Violences policières : quand des « gilets jaunes » disent manifester « la boule au ventre »

Après plusieurs mois de manifestations, Sylvie et Fabienne, deux cousines quinquagénaires, et leurs proches ont radicalement changé de regard sur les forces de l’ordre.

Quand Sylvie et sa cousine ont commencé à manifester en janvier avec les « gilets jaunes » à Paris, pour la première fois de leur vie, elles ont choisi de le faire dans les cortèges déclarés en accord avec la préfecture. « Parce qu’on avait peur des casseurs de banlieue », précise cette assistante dentaire de 55 ans, attablée dans un café de sa ville de Meaux (Seine-et-Marne) aux côtés de sa cousine Fabienne (toutes deux n’ont pas souhaité donner leur nom), 50 ans, gérante adjointe dans la restauration, venue avec son fils Tony, et ses amis Jordan et Rémy, avec qui elles manifestent chaque week-end. « On se disait qu’avec des manifestations bien encadrées par les policiers et les gendarmes il ne pouvait rien nous arriver ! » Filles de parachutistes militaires, elles avaient le plus « grand respect » pour les forces de l’ordre.

Alors, Fabienne n’en revient pas quand elle s’entend dire aujourd’hui : « Récemment, quand je me suis retrouvée entourée de black blocs, je me suis sentie plus rassurée que face aux CRS. » Des semaines de manifestations ont radicalement changé leur point de vue.

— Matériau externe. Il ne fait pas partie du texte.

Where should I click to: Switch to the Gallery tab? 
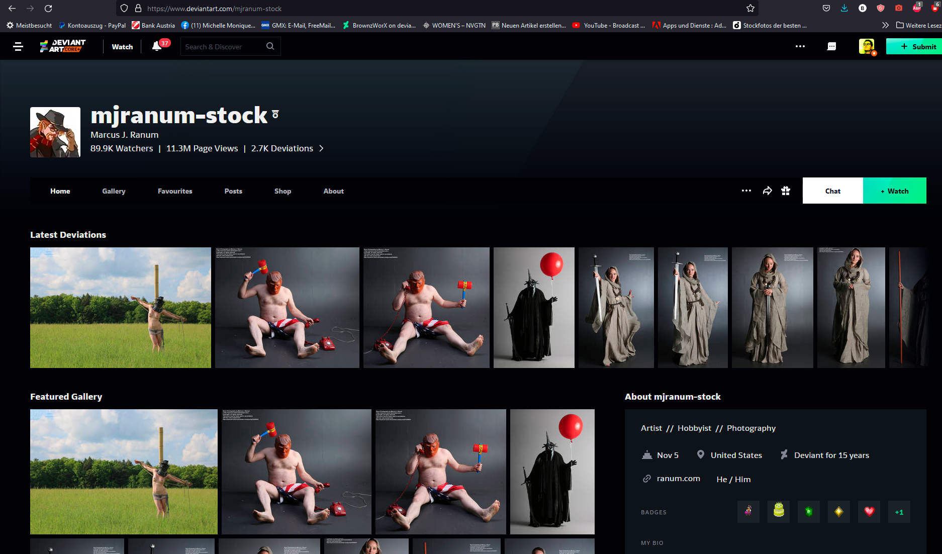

Notamment depuis ce jour de février où Jordan a été blessé.

« Le cortège a tenté de bifurquer du parcours déclaré. Les CRS nous ont rattrapés et ce fut une pluie de matraques et de gaz, se souvient ce chaudronnier de 23 ans. On s’est mis contre le mur pour montrer qu’on n’était pas violent, mais un CRS m’a éclaté sa gazeuse à main sur le crâne. J’avais la tête en sang, et le liquide lacrymogène coulait dans mes cheveux et mes yeux. Ça brûlait horriblement. »

A l’hôpital, on lui a posé une agrafe sur le cuir chevelu. Il a gardé une photo de la plaie. « On l’avait perdu dans la foule, quand on l’a vu arriver la tête bandée, on était vraiment très choqués », raconte Fabienne. Tony aussi a pris un coup. Tous ont vu d’autres en prendre. « Depuis, je manifeste la boule au ventre, confie Jordan. J’ai l’impression d’avoir face à moi des brutes, des Robocop, qui tapent sans distinction, avec en plus à leur disposition un sacré arsenal. »

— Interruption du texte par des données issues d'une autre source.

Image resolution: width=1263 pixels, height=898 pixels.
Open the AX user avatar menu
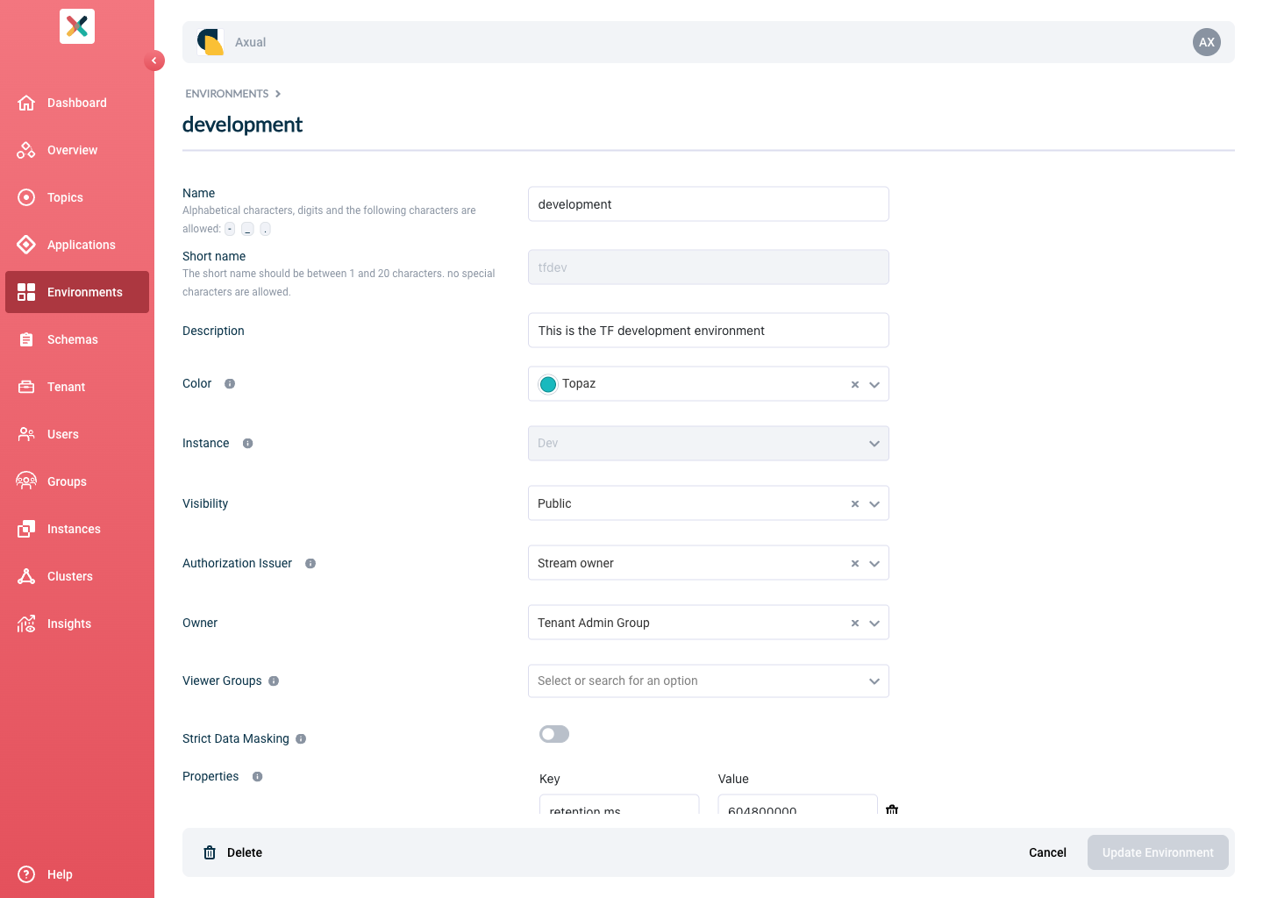pyautogui.click(x=1207, y=42)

« Les dérives commencent à se voir »

« Sans distinction » : l’expression reviendra souvent dans le témoignage de ce petit groupe non violent : cette impression que leur sort n’est plus lié à ce qu’ils pourraient commettre, mais que la répression est aveugle. Ils évoquent aussi des stratégies de maintien de l’ordre illisibles où ils se sentent en permanence soumis à l’arbitraire, même dans les manifestations déclarées. Ainsi cette fois où ils tentaient de sortir d’une nasse. Trois ont passé le cordon policier. « Et d’un coup, le CRS a dit : “On ne passe plus”, et je suis resté coincé dedans, raconte Jordan. Sylvie essayait de négocier mais le chef disait : “Les ordres sont les ordres”. »

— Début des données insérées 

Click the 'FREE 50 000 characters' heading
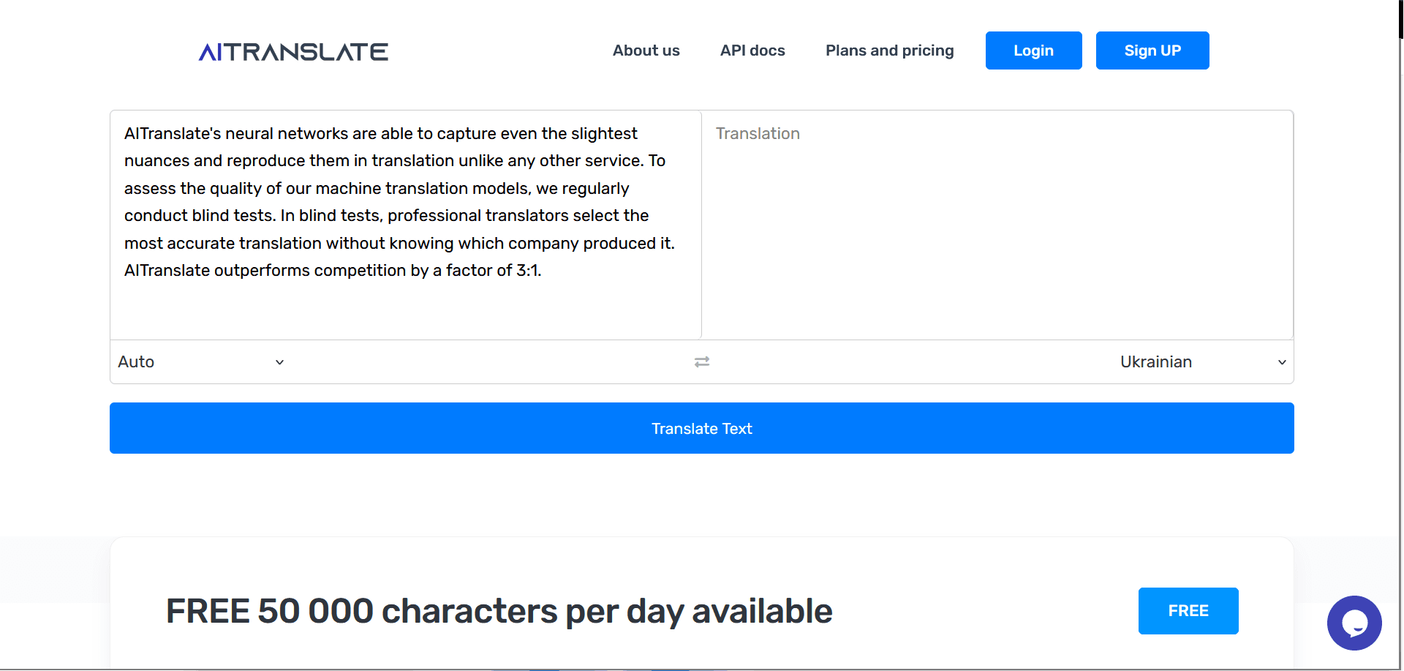 pos(499,611)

Malgré les risques, ils ont peu d’équipement de protection : « On a peur de se faire arrêter pour ça. » Jordan a eu des problèmes pour un blouson renforcé de motard. « Mais plus tu es pacifique, plus tu te protèges ! Regardez les médics, et la presse ! »

Quand Fabienne part manifester, elle dit penser chaque fois : « Est-ce que lundi, je serai en état d’aller bosser ? Et ça, ça fait peur. » Si peur, que le 1er mai, sûres que la répression serait particulièrement violente, Sylvie et elle n’ont pas défilé : « C’est sans doute ça qu’ils cherchent. » Tony était à Paris : « C’était une répression de taré, on n’a même pas pu manifester. On était démoralisé. » Mais voir la version du ministre de l’intérieur d’une prétendue « attaque » de la Pitié-Salpêtrière rapidement démentie par les médias les a « reboostés ». « Les dérives commencent enfin à se voir », espère Tony. Alors, tous retourneront manifester le 25 mai, pour le prochain acte fort à Paris.